>>>>
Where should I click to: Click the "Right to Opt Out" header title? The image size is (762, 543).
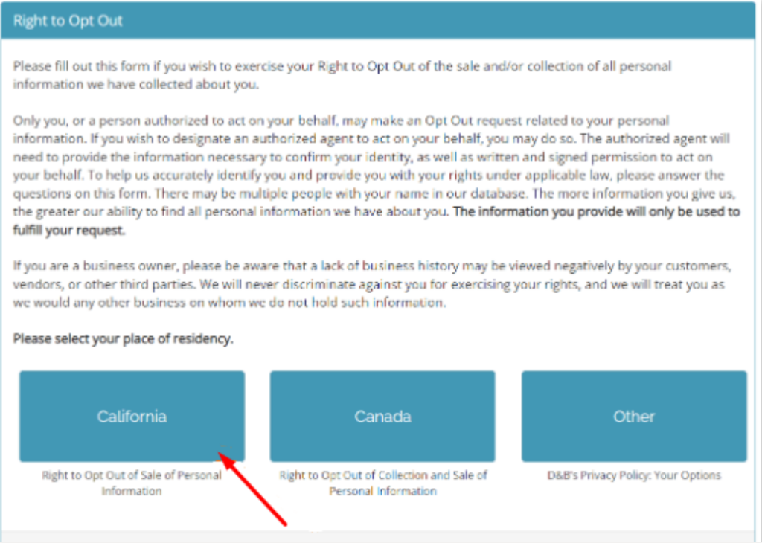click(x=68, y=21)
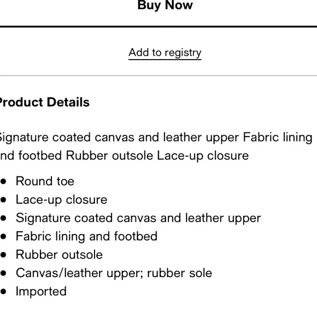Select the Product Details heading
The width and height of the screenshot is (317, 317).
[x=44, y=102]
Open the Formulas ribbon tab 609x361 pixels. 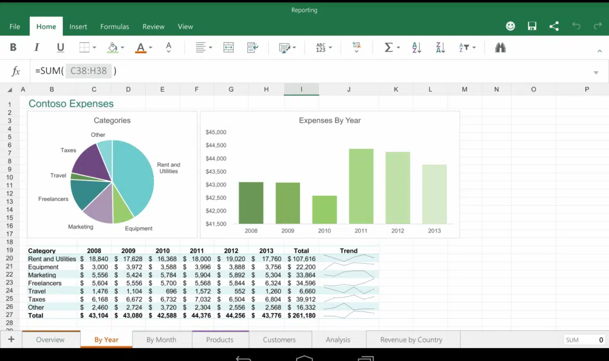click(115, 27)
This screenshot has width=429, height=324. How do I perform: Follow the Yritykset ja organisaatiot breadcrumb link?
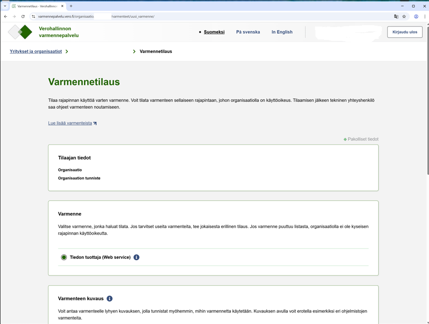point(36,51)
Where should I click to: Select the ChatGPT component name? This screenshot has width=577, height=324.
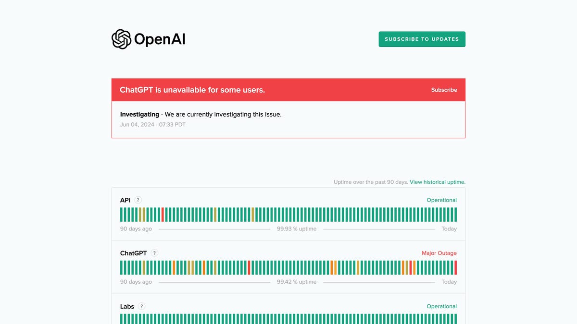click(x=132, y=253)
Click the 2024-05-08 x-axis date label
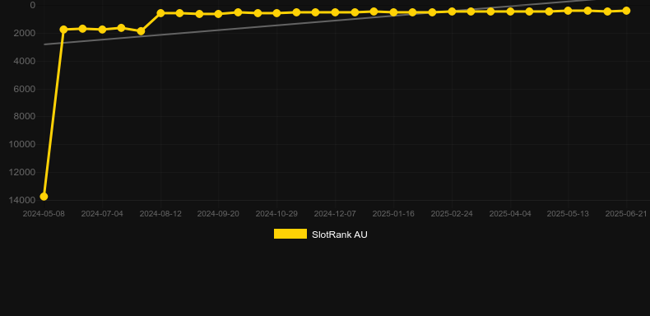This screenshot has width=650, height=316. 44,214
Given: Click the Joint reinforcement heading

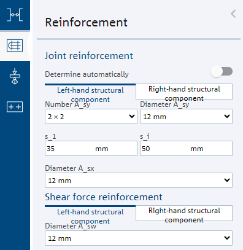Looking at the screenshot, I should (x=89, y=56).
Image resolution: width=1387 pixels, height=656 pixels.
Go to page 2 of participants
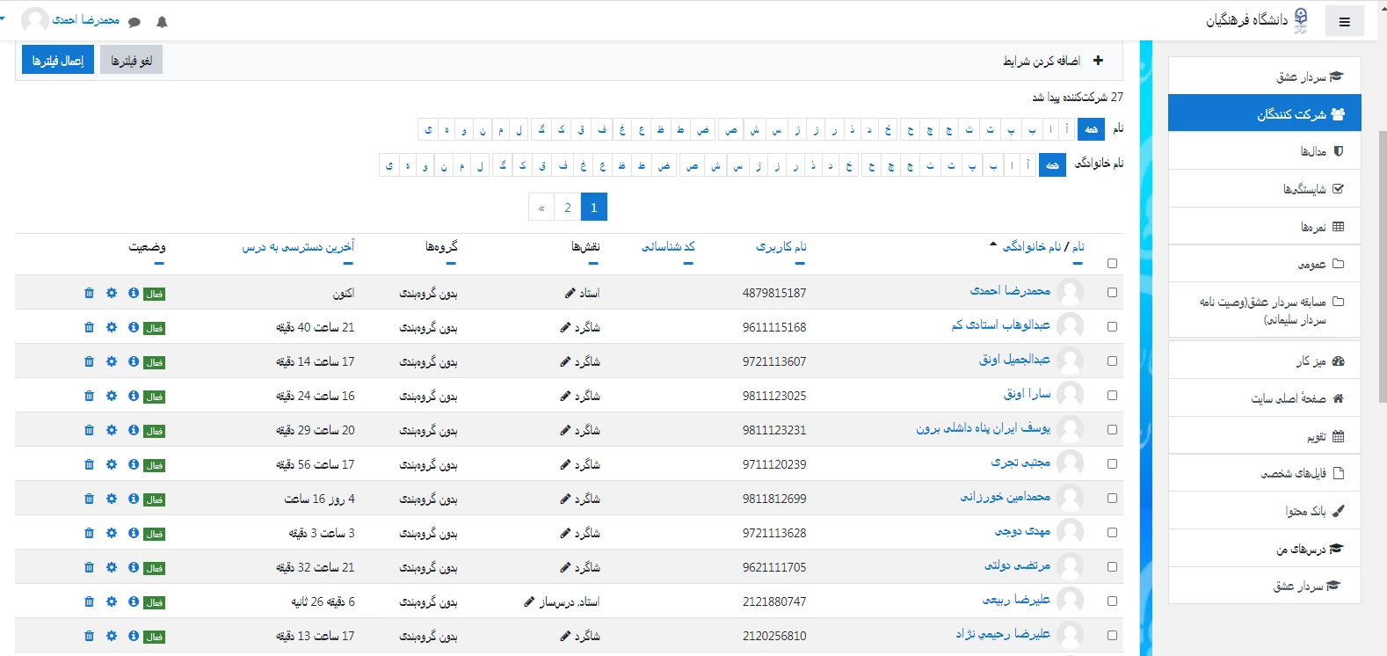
<<<<
>>>>
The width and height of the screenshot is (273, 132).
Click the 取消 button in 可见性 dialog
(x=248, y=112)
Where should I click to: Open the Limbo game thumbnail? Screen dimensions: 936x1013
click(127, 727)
<<<<
>>>>
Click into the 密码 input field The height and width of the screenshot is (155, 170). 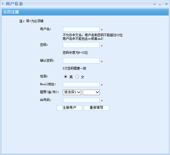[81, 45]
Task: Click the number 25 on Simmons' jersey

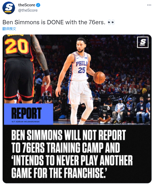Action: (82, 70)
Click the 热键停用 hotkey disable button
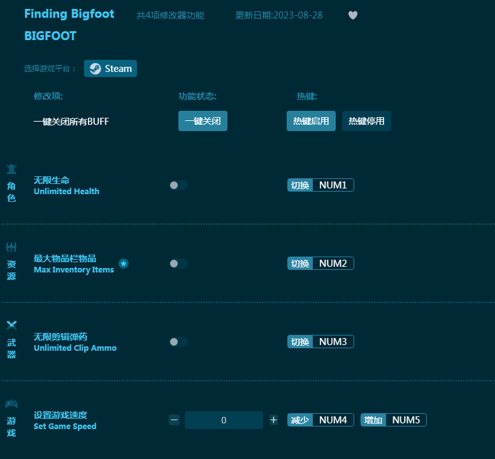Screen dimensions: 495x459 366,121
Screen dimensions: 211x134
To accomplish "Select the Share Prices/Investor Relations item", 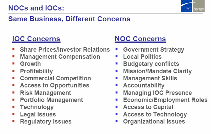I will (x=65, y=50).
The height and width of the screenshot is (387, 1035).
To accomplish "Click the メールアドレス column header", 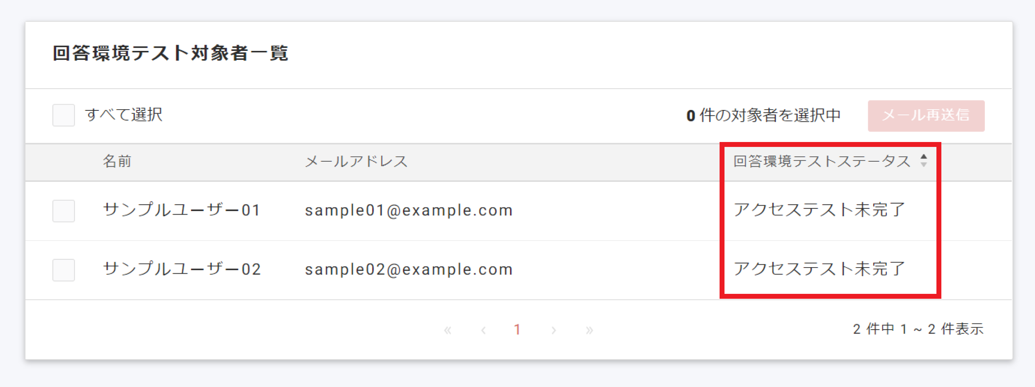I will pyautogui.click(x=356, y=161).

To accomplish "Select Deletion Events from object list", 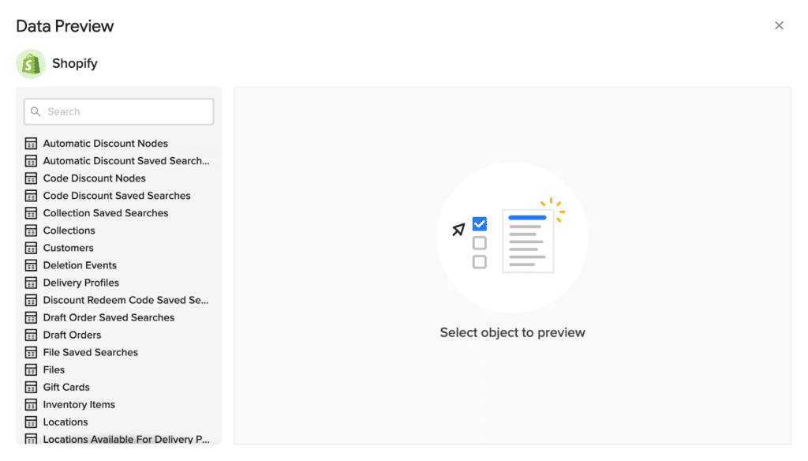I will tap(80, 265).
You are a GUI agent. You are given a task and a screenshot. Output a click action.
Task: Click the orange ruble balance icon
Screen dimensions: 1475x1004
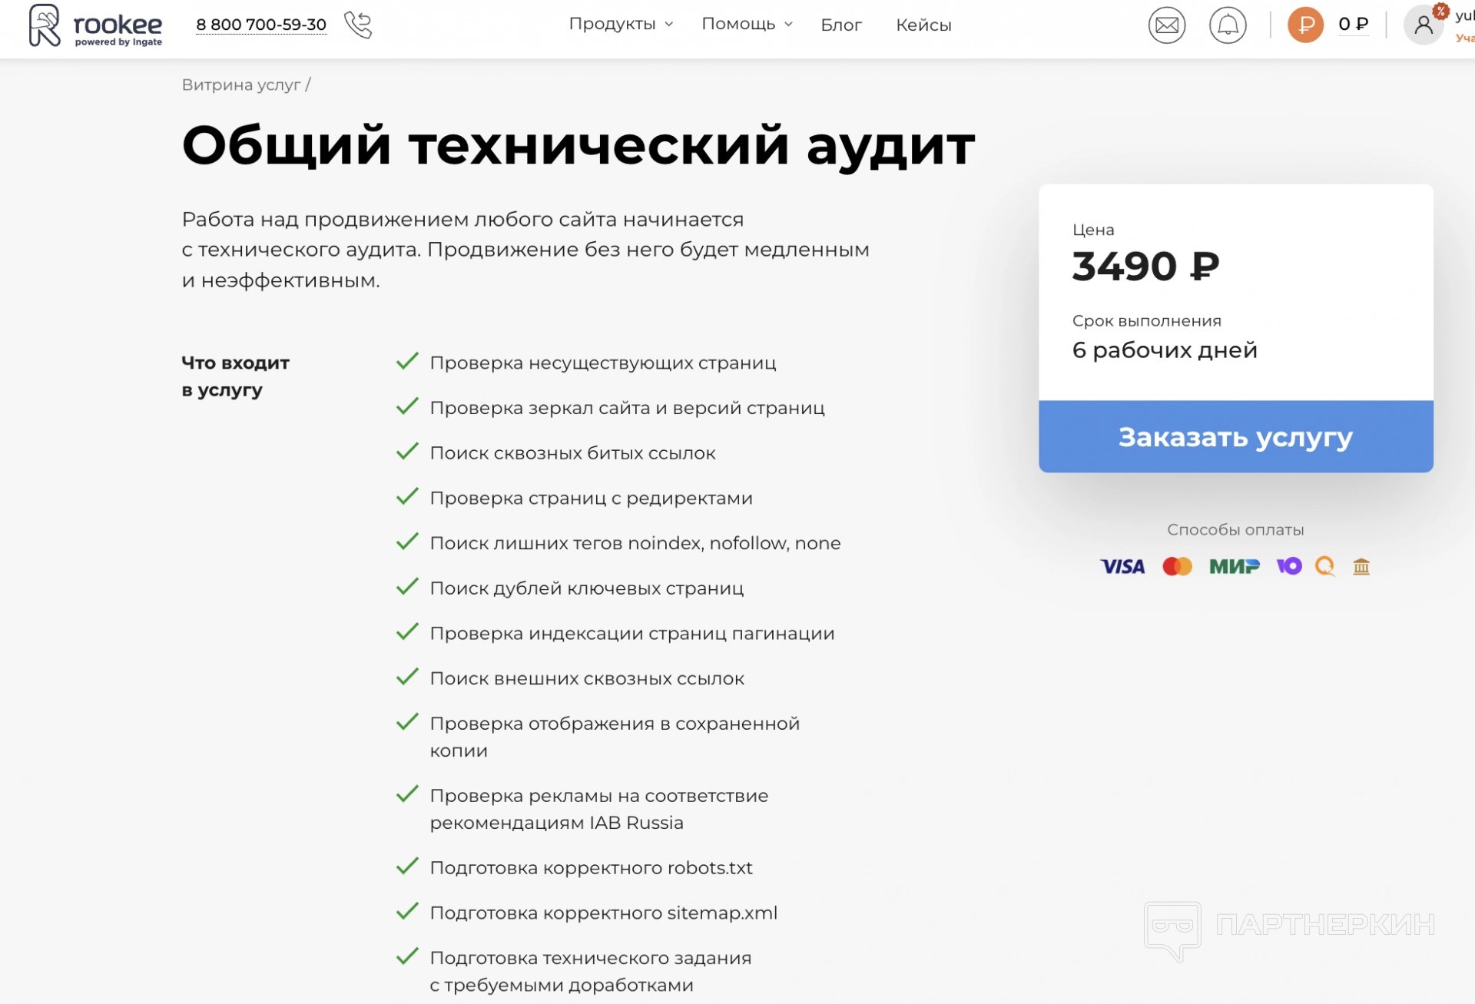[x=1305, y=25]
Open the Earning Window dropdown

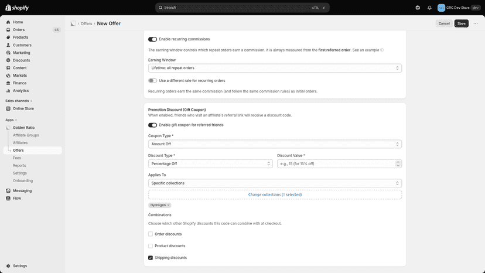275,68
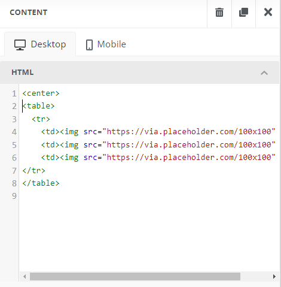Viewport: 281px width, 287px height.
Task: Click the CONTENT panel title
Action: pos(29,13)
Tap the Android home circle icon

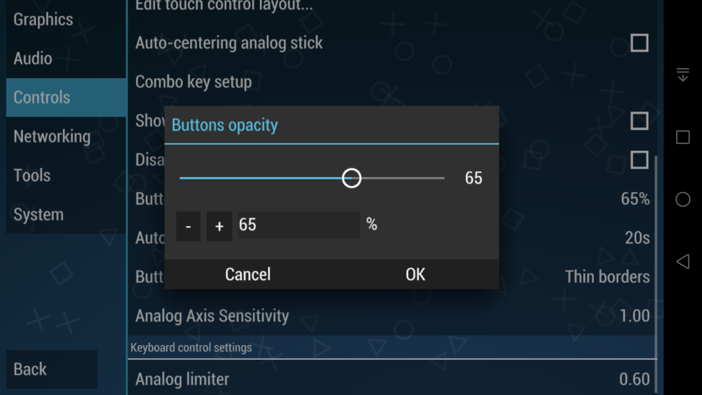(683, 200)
<<<<
**Task prompt**: What's needed is an exact copy of the lines above from the one with "Given: Click the Joint reinforcement heading" through the one with "Go to page 2 of participants", both included; the pictures stay out.

**Task result**:
Given: Click the Joint reinforcement heading

Looking at the screenshot, I should (x=89, y=56).
Image resolution: width=1387 pixels, height=656 pixels.
Go to page 2 of participants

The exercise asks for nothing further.